Nigeria LNG Limited (NLNG) has revealed plans to eliminate malaria from Bonny Island, Rivers State, its operational base, testing a model of private sector involvement in the fight against the disease that will be replicated globally.
This was made known during a recent visit by officials of United States President’s Malaria Initiative (PMI) to Bonny Island to conduct a first-hand assessment of the feasibility of malaria elimination on the Island and explore opportunities for partnership with NLNG in combating the scourge.
The officials were received by NLNG’s Managing Director, Tony Attah, who strongly expressed the company’s desire to eliminate and control malaria as part of its efforts to improve life on the Island, and its vision to make the Island an industrial and tourism hub.
In his remarks during the visit, Attah stated that NLNG was committed to being a pacesetter in the achievement of malaria elimination in Nigeria and globally. He remarked that the company will be a role model for combating malaria in Nigeria.

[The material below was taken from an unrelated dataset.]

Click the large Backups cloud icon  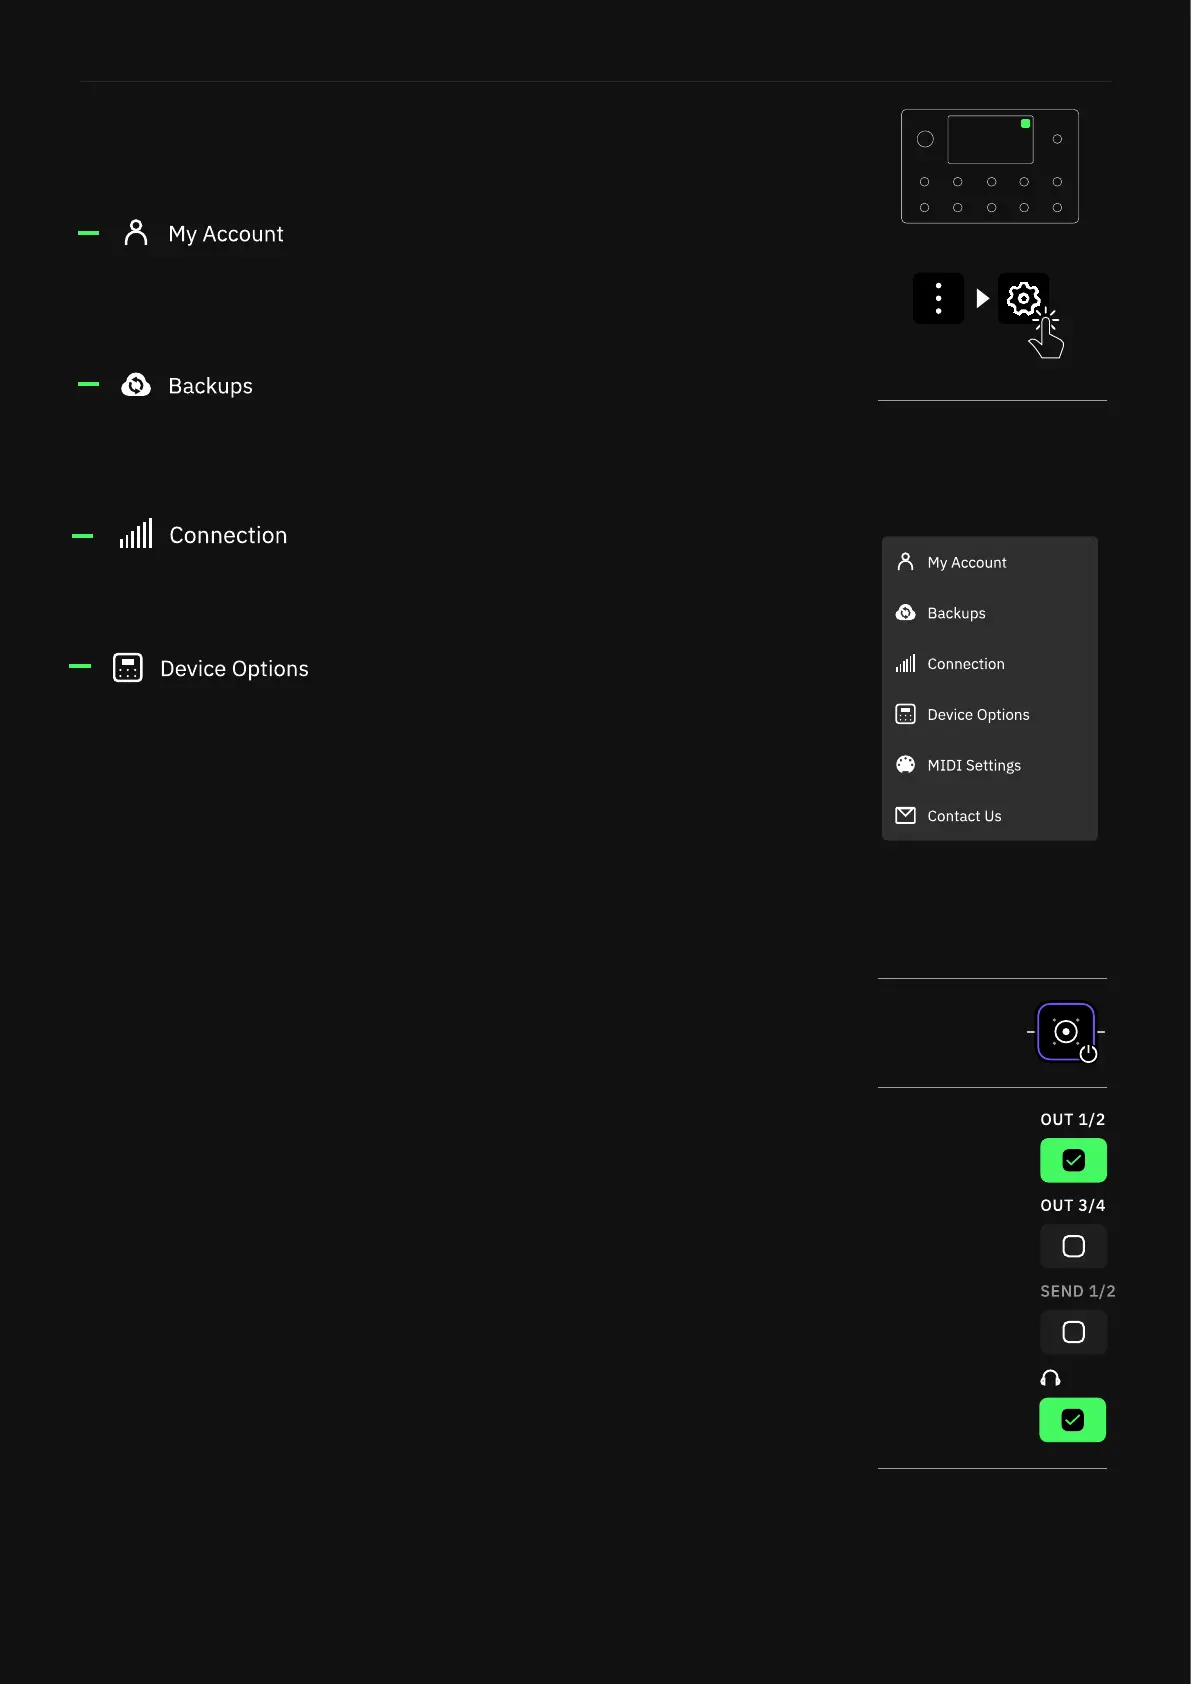[x=136, y=385]
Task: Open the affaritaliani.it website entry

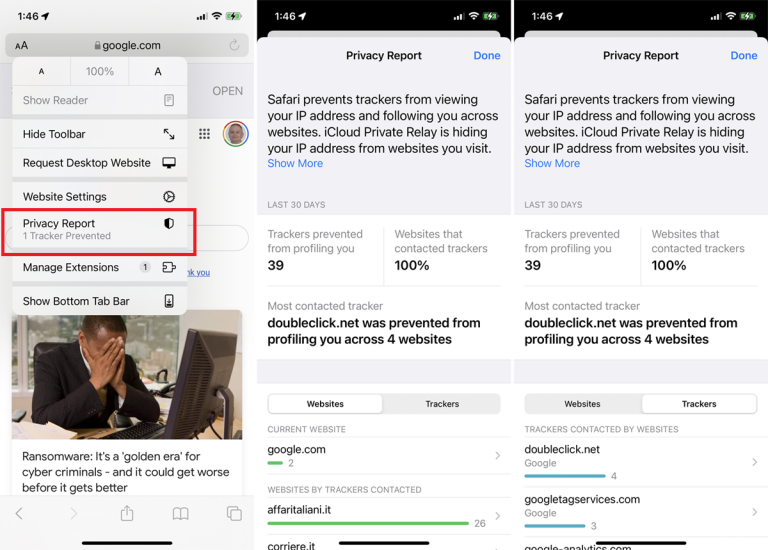Action: [384, 515]
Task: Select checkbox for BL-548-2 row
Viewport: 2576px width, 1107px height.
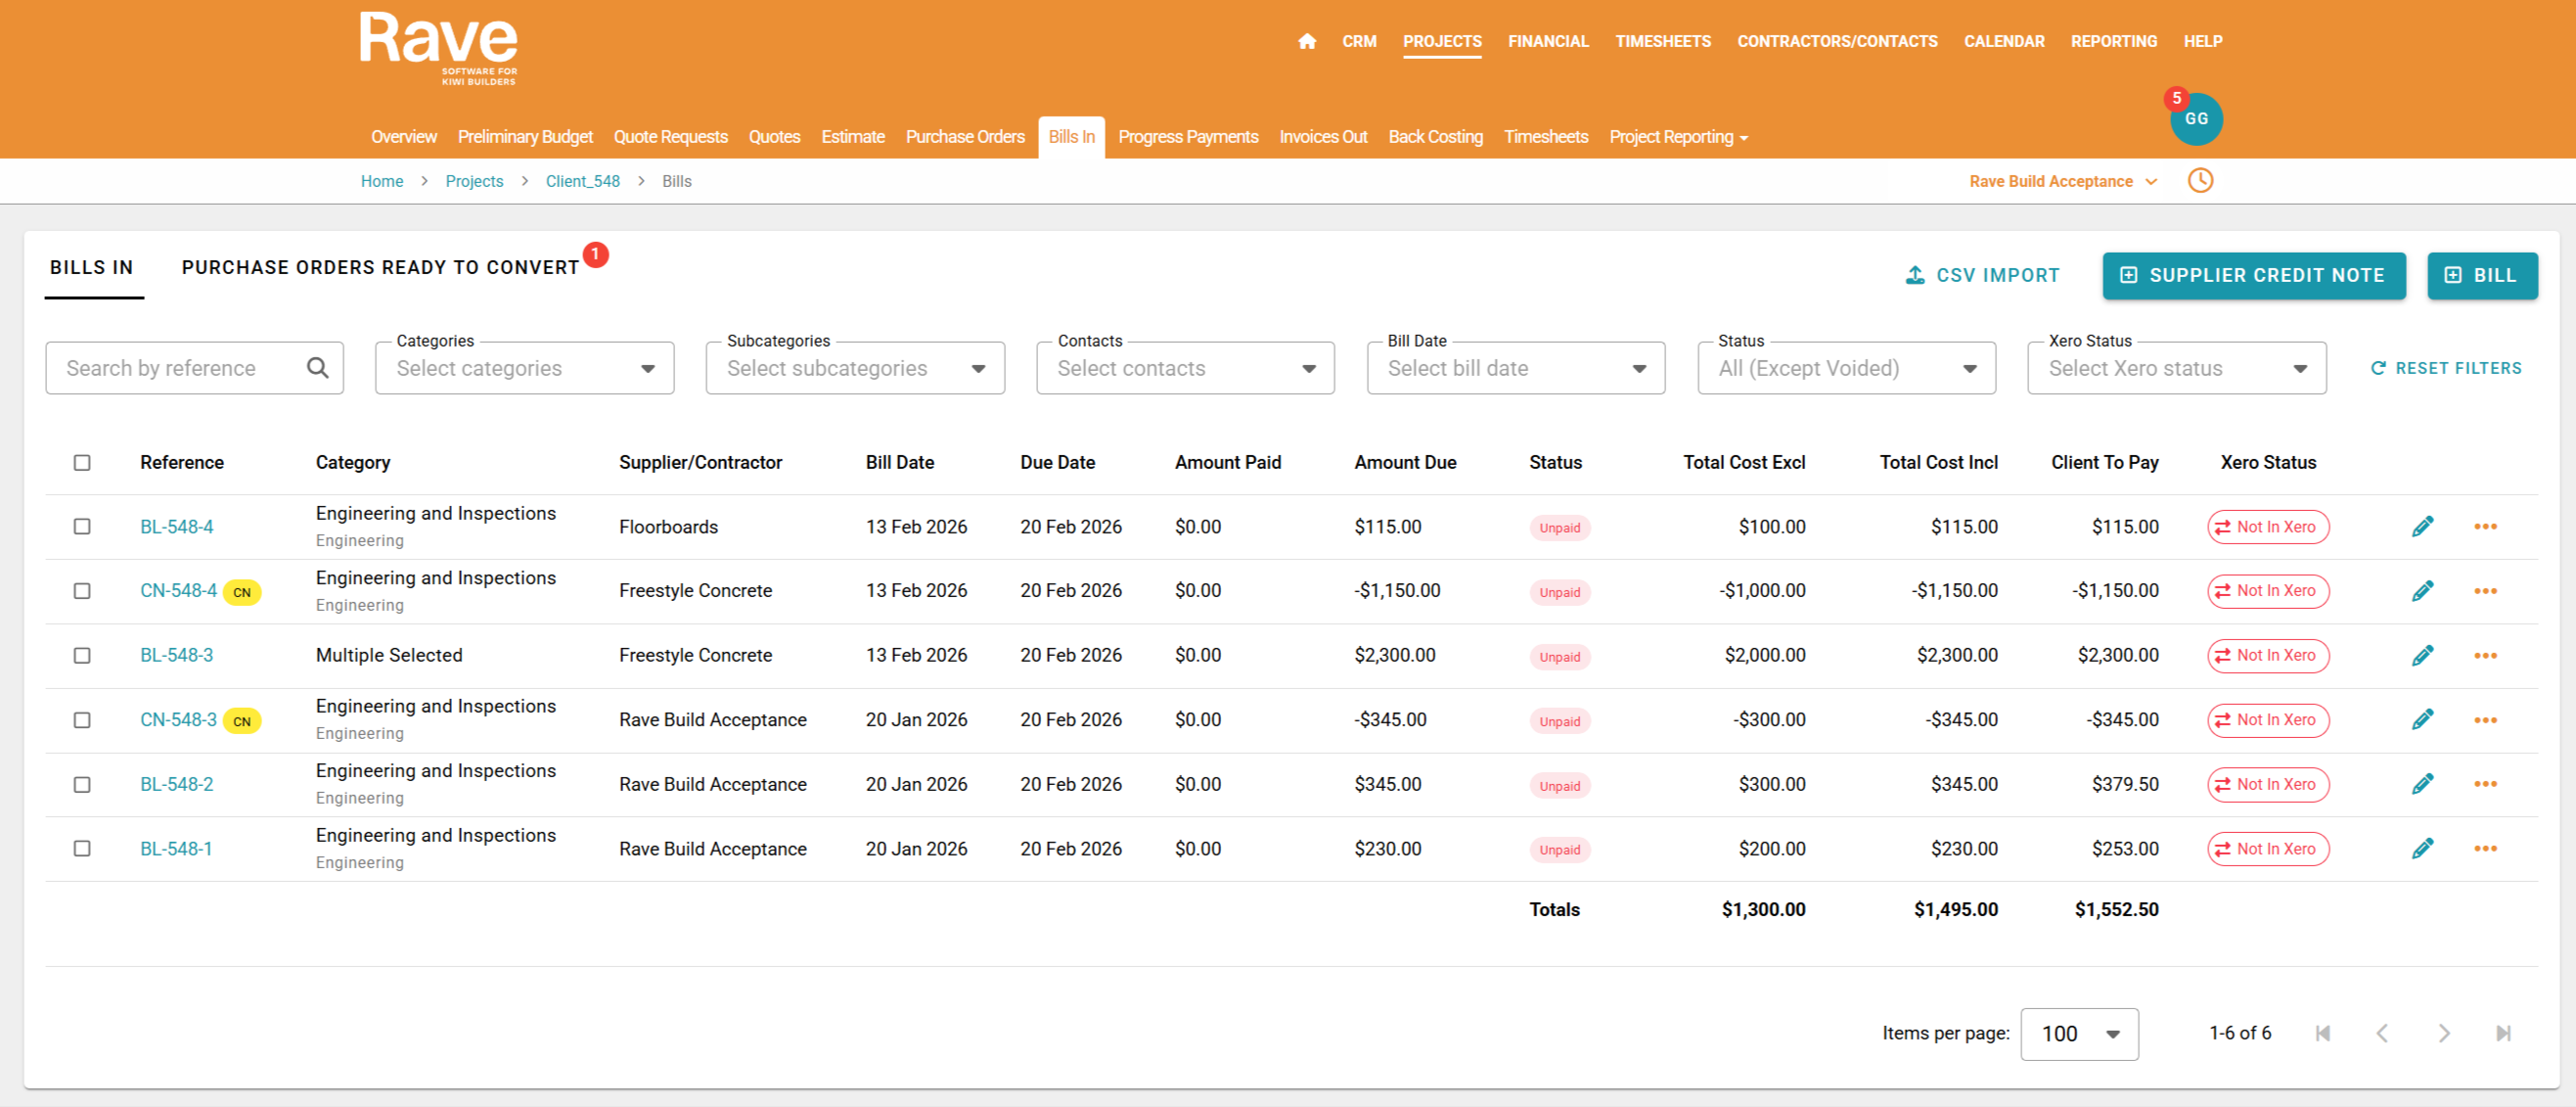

He said that as a result of NLNG’s commitment to eliminating malaria, the company commenced the Bonny Malaria Elimination Project (BNYMEP) in January 2019 and expects to move Bonny to Pre-Elimination Status within a three-year period. He called on the PMI officials and other national and international development institutions to partner with the company to deliver the ground-breaking project, which will be first of its kind in the country.
The malaria project is focused on reducing malaria-related mortality to zero among women and children. NLNG also hopes to contribute to the body of knowledge required for the global eradication of the disease through the project. Malaria has remained one of the deadliest diseases in the country and Nigeria still records high number of casualties.
The company has a record of intervention in combating the scourge, with programmes such as Roll Back Malaria Campaign which it started in 2003, as well as the focus in 2017 by its sponsored Corporate Social Responsibility (CSR) programme, The Nigeria Prize for Science, worth $100,000, in finding solutions to the disease.
The philosophy behind the prize’s search for solutions to the scourge, tagged “Innovations in Malaria Control”, was hinged on the need to stop the increasing rate of mother-child mortality as a result of the disease as well as freeing up considerable resources, which is being expended on fighting malaria, for other developmental projects through finding permanent solutions.
On Roll-Back Malaria Campaign, NLNG supported efforts of both the Federal and Rivers State Governments to roll back malaria in all its host communities in the state through improved sanitation habits and use of mosquito/insecticide-treated bed nets.
The US President’s Malaria Initiative (PMI) is focused on reducing malaria-related mortality by 50 per cent across 24 high-burden developing countries in sub-Saharan Africa, including Nigeria and three Southeast Asian countries.